What's missing is signed behavioral manifests. A production system could declare the agent's expected capabilities in a signed manifest that's validated before each action:

// Recommended: signed behavioral manifest
{
  "agentId": "BiotrackrChatAgent",
  "version": "1.0.0",
  "allowedTools": [
    "GetActivityByDate", "GetActivityByDateRange", "GetActivityRecords",
    "GetSleepByDate", "GetSleepByDateRange", "GetSleepRecords",
    "GetWeightByDate", "GetWeightByDateRange", "GetWeightRecords",
    "GetFoodByDate", "GetFoodByDateRange", "GetFoodRecords"
  ],
  "allowedEndpoints": ["https://biotrackr-apim.azure-api.net/*"],
  "maxToolCallsPerTurn": 6,
  "capabilities": ["read-health-data", "conversation-persistence"],
  "signature": "SHA256withRSA:..."
}

The middleware could then validate each tool call against the manifest before execution, blocking any invocation that doesn't match the declared capability set. This would catch rogue behaviour even if the model somehow fabricates a tool name that the Agent Framework tries to dispatch. There's also no continuous behavioral verification layer that monitors tasks in real-time for deviations from the manifest, such as data exfiltration attempts (the agent including unusually detailed data in its responses that could be scraped).
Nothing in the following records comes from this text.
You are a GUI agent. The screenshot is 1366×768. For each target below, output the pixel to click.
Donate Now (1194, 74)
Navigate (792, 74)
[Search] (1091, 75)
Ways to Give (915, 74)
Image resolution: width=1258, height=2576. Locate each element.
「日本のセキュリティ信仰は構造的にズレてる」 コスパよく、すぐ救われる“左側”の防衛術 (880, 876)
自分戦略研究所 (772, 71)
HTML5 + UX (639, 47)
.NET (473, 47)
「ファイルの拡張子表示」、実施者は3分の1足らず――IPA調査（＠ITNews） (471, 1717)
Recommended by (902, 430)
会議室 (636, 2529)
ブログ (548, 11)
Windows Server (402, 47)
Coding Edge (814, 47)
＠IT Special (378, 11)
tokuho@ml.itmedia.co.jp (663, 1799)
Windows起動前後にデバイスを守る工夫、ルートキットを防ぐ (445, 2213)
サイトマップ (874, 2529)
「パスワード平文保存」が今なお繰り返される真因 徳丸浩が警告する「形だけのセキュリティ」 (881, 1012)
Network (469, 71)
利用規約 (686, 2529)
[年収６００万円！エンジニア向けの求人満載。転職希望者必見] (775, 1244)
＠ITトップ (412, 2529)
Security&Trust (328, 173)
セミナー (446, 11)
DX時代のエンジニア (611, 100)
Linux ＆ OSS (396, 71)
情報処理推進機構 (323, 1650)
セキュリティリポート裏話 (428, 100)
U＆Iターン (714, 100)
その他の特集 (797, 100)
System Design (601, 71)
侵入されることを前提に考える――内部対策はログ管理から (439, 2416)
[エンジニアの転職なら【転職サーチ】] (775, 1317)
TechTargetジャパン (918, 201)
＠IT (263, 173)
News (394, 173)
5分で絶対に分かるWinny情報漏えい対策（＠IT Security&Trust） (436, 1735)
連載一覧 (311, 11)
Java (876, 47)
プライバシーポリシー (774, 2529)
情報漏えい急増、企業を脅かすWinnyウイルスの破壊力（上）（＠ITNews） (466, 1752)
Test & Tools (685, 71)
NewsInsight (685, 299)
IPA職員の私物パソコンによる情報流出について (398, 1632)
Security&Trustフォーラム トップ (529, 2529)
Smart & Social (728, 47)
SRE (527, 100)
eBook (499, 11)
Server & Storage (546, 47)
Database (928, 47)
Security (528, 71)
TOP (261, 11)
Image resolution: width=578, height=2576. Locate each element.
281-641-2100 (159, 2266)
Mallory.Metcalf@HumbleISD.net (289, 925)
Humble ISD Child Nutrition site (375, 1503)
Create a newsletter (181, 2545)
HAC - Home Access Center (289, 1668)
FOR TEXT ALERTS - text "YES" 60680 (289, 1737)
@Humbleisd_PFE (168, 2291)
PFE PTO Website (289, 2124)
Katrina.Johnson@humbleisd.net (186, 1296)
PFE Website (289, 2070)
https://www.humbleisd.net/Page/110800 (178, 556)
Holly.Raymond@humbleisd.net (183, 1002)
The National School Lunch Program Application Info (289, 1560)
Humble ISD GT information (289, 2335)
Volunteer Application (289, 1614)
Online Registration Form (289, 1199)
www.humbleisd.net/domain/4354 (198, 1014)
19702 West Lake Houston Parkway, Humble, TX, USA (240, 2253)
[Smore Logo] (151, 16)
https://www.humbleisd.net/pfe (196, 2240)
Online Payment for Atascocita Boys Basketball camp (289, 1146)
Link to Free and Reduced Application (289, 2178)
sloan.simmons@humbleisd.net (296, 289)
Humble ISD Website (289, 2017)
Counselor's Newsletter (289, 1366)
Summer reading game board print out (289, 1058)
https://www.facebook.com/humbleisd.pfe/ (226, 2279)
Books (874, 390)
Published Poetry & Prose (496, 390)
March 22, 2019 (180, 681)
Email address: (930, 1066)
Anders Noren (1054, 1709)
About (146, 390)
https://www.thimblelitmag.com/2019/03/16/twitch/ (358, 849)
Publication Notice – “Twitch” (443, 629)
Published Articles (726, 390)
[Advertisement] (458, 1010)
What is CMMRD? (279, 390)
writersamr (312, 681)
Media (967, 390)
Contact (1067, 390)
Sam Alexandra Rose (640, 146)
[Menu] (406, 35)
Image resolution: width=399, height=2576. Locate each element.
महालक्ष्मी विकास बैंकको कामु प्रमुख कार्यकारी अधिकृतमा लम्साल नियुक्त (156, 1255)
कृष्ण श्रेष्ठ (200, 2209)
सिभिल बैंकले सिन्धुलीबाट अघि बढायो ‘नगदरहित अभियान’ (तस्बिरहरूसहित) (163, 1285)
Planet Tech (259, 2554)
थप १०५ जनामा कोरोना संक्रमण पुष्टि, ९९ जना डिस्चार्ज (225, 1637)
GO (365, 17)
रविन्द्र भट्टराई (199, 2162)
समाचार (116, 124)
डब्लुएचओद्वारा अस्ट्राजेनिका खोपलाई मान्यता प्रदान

Periodic Behavioral Attestation

"Require periodic behavioral attestation: challenge tasks, signed bill of materials for prompts and tools, and per-run ephemeral credentials with one-time audience binding. All signing and attestation mechanisms assume hardened cryptographic key management (e.g., HSM/KMS-backed keys, least-privilege access, rotation and revocation). Keys must never be directly available to agents; instead, orchestrators should mediate signing operations so that a compromised agent cannot simply exfiltrate or misuse long-lived keys."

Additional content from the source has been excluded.